SSL is a Pain in the Ass
While logging into my TypePad account tonight, I was greeted in Safari 5 with one thing that I, as a web site administrator, hate to see:
Yep. TypePad's SSL certificate must have been up for renewal, they renewed it with a cert from GoDaddy, and Safari is freaking out about it. When these kind of things happen, it reminds me how sucky SSL can be and how we web site administrators end up looking silly to our bosses and customers for things that are often out of our control. If you are a customer of TypePad and seeing this message like I am, don't go giving them a hard time about it. It happens. It sucks when it does but it happens and sometimes we can't do anything about it.
If any of TypePad's site administrators are reading this, let me just take this time to say that I get it. I really, really do. I've been there. Forces are against us. SSL is a pain in the ass. Certificates expire in the middle of the week. CA's advertise $29 certificates that we dare not use otherwise the security folks will be in our cubes slamming us for buying domain-validated certs. Certificate vendors change their root or intermediate certificates all the time. Browser vendors implement their own certificate stores populated with whatever root and intermediate certs the CA's paid them to include. OpenSSL and JSSE have their own keystores. Keys go away and new ones get added in when updates are applied. Application servers often have their own keystores as well. Some browsers display problems while other browsers do not. I've been a long-time customer of one particular CA for over a decade and one time I remember seeing emails from them stating that sometime in the first or second quarter of next year, they will be signing newly ordered certificates with a new intermediate cert. Sometime over the course of a future six month period? Really?? Will I find out which one I should be chaining when I implement it and get all those Unknown CA warnings?

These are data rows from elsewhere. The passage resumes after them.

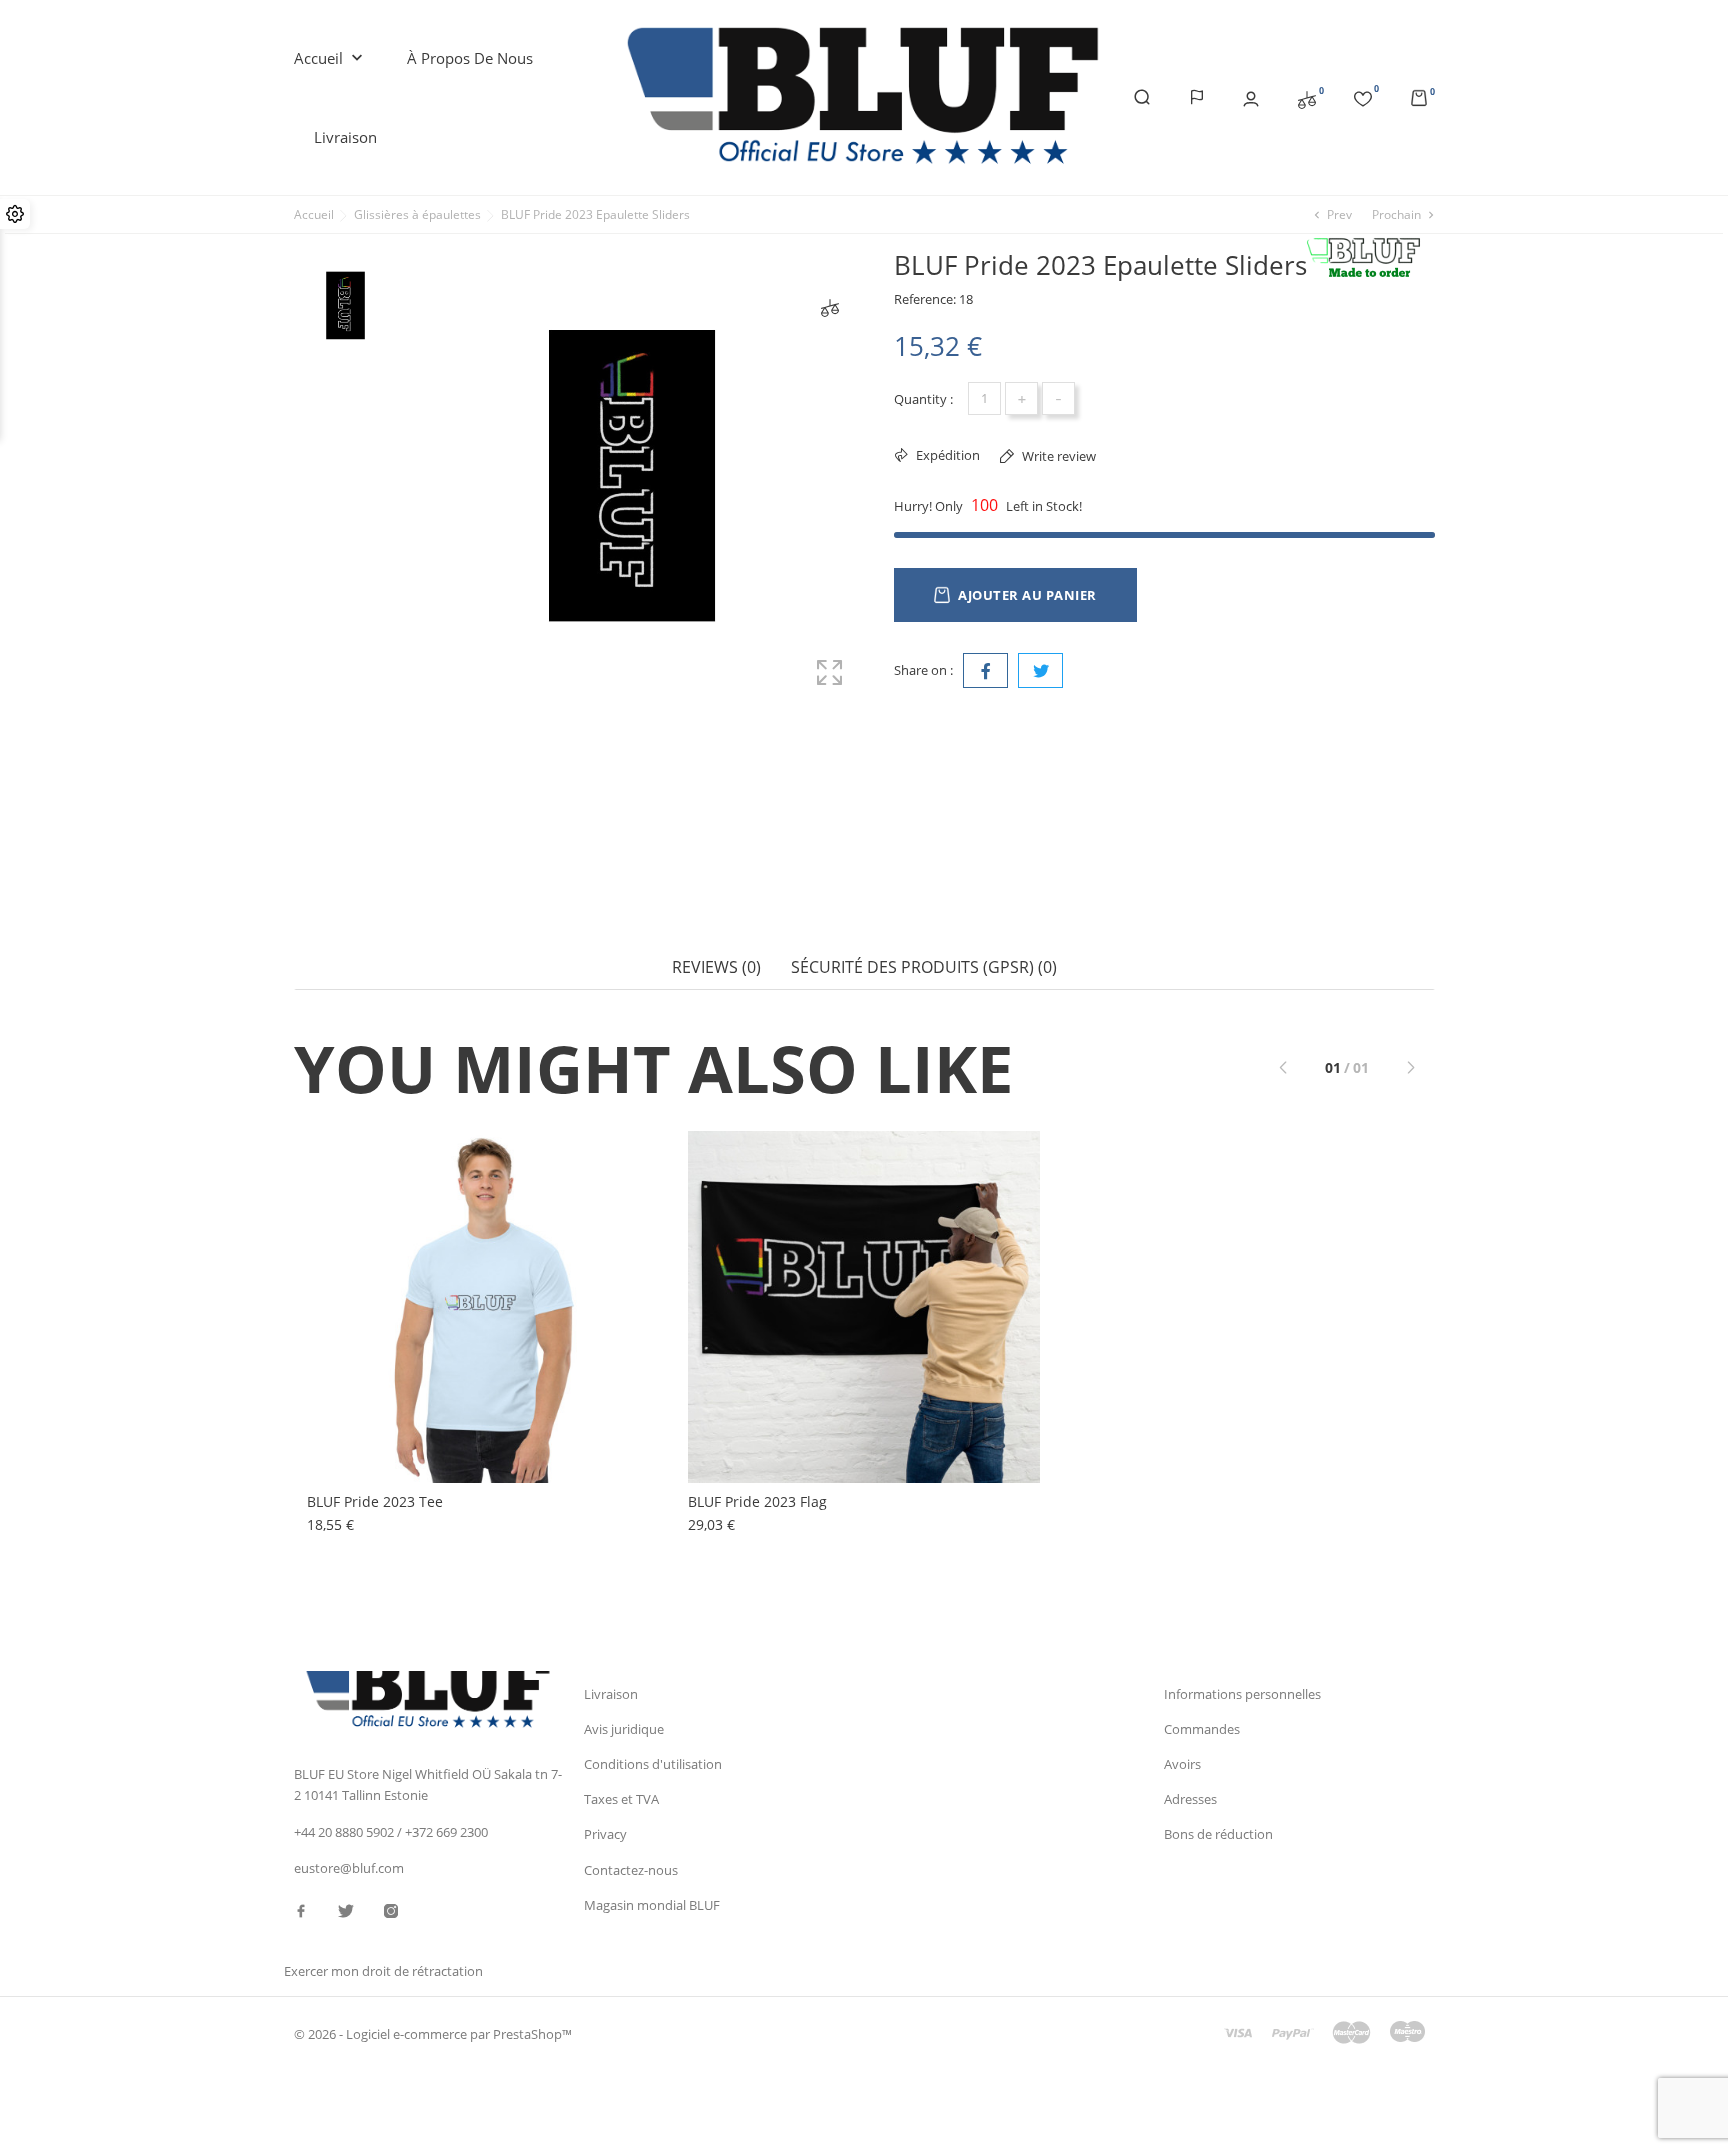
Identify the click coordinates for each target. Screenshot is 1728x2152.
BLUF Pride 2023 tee (375, 1501)
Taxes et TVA (621, 1799)
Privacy (605, 1834)
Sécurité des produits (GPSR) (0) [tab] (924, 967)
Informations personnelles (1242, 1694)
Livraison (345, 137)
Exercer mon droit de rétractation (383, 1971)
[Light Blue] (358, 1249)
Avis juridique (624, 1729)
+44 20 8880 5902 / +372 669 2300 (391, 1832)
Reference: (925, 299)
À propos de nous (470, 58)
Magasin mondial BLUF (652, 1905)
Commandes (1202, 1729)
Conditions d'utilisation (653, 1764)
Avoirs (1182, 1764)
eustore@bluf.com (349, 1868)
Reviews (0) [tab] (716, 967)
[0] (1307, 98)
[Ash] (358, 1229)
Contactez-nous (631, 1870)
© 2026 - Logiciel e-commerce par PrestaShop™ (433, 2034)
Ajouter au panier (1027, 595)
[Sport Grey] (358, 1209)
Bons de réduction (1218, 1834)
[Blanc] (358, 1189)
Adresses (1190, 1799)
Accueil (330, 58)
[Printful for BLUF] (1369, 258)
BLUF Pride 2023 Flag (757, 1501)
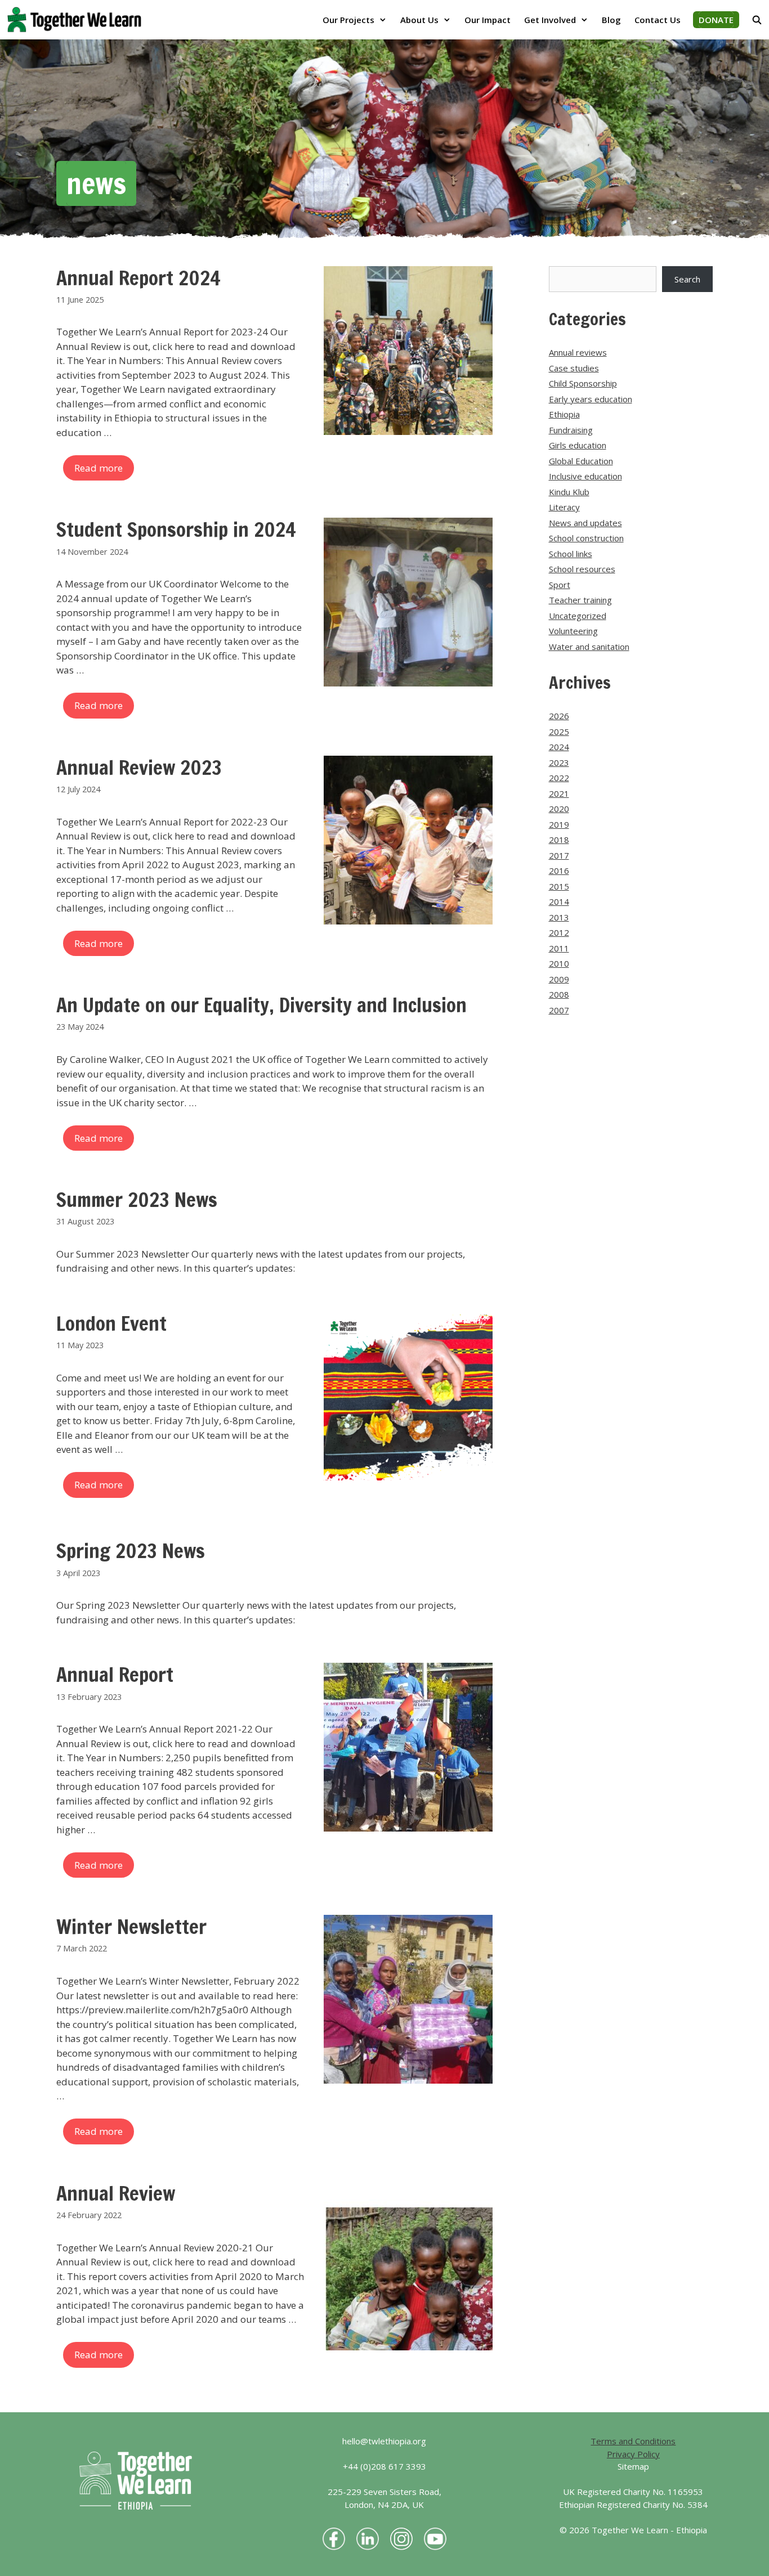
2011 (559, 948)
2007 (559, 1010)
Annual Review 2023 (139, 767)
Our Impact (487, 19)
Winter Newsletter (131, 1927)
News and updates (585, 522)
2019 (559, 824)
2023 (559, 762)
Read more (98, 467)
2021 (559, 793)
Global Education (581, 460)
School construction (586, 538)
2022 (559, 777)
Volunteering (573, 630)
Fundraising (571, 430)
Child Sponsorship (583, 383)
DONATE (716, 19)
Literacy (564, 507)
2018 (559, 839)
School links (570, 553)
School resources (582, 569)
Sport (559, 584)
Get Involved (550, 19)
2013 (559, 917)
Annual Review (115, 2193)
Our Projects (348, 19)
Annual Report (114, 1675)
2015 (559, 886)
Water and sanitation (589, 646)
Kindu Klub (569, 491)
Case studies (574, 368)
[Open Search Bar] (757, 19)
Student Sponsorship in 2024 (176, 529)
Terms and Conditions (633, 2441)
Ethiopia (564, 414)
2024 (559, 746)
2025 (559, 731)
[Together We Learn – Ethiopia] (77, 19)
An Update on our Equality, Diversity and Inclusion (261, 1005)
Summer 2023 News (136, 1200)
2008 (559, 994)
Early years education (590, 399)
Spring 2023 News (130, 1551)
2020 (559, 808)
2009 (559, 979)
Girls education (577, 445)
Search (687, 279)
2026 (559, 715)
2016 (559, 870)
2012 (559, 932)
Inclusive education (585, 476)
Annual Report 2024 (138, 278)
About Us (419, 19)
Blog (611, 19)
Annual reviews (578, 352)
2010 (559, 963)
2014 (559, 901)
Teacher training (580, 599)
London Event (111, 1323)
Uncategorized (577, 615)
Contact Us (657, 19)
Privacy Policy (633, 2454)
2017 (559, 855)
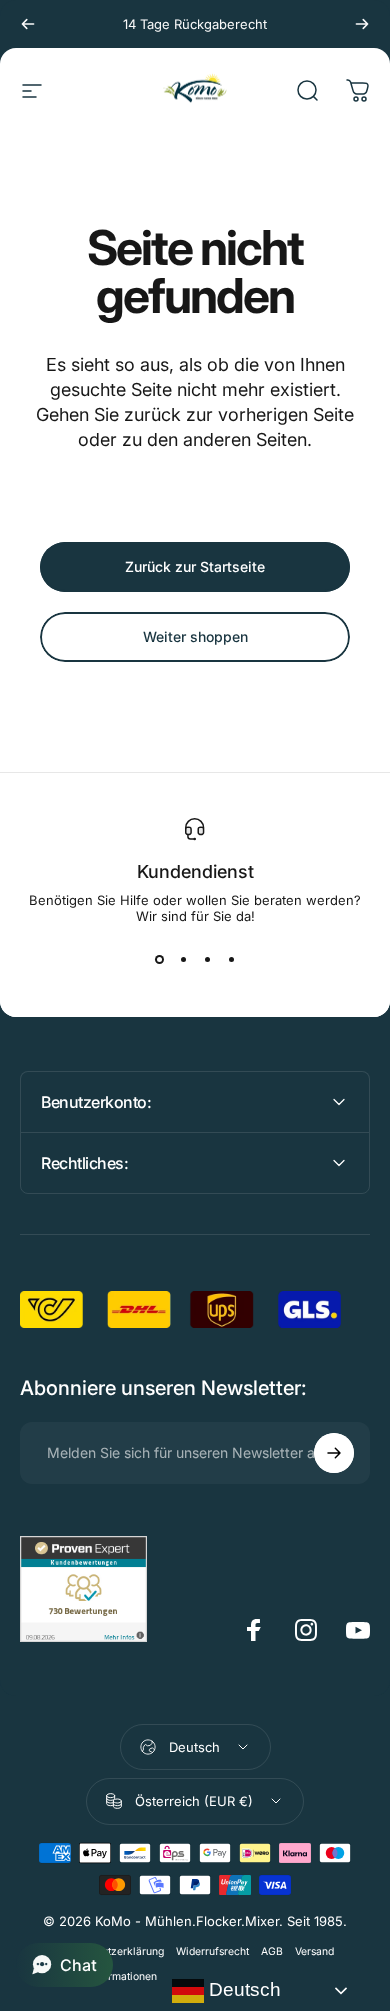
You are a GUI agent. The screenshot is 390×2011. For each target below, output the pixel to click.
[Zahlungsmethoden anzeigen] (195, 1869)
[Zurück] (28, 24)
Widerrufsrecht (212, 1951)
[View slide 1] (159, 960)
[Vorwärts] (362, 24)
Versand (314, 1951)
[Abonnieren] (334, 1453)
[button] (64, 1965)
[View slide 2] (183, 960)
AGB (272, 1951)
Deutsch (242, 1989)
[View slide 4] (231, 960)
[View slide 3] (207, 960)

In todays case with TypePad, Chrome and Safari 5 burp up a warning that the certificate is not trusted. Firefox and Opera, however, let it go. As a technical user, I wonder if I'm seeing a TypePad configuration problem or is it simply that Chrome and Safari's (or my operating system's) keystores lack the proper CA certificate? How should a user react? It's not something that one can simply say "ah ha!" to and thereby know whether or not you should trust the connection. Should my trust in Apple or Google be shaken now? Is my trust in Opera strengthened because of this incident? Should I be trusting TypePad? Why isn't Firefox warning me? Is it broken or is it working? Why is IE6 letting everything through? SSL is supposed to be about trust but when you actually think about all the problems that can and do arise, how can we trust it? A green bar?
Browser writers and ssl library developers should not be placing this much technical responsibility in the hands of the average end-user. They should not be putting up some vague message that says "This certificate was signed by an unknown authority." There aren't too many people who know what that means. The message should be something like, "The certificate in use on this web site is not recognized by this browser. This could actually be this browser's fault for not having the latest certs. Or the operating system's fault. This could also be a self-signed cert. Or the site's configured incorrectly. Or the site's been hacked. Or school is out and some junior in high school is intercepting your connection. Do you still trust SSL?" Chrome does a somewhat better job informing the user about what happened but then ruins it by painting everything red and placing that "Back to Safety" button on the page, which is ironic because the page you're fleeing back to safety to is likely not an SSL encrypted page.
A side note to GoDaddy: What the heck is up with that expiration timestamp? 6:32:47 PM Eastern time? Seriously? Couldn't you have at least cut them a break and rounded it up to 7 PM? I can see the discussion clearly in my mind with the finance people. "We need this PO cut because at 32 minutes, 48 seconds after the 18th hour of the day, we'll be down!"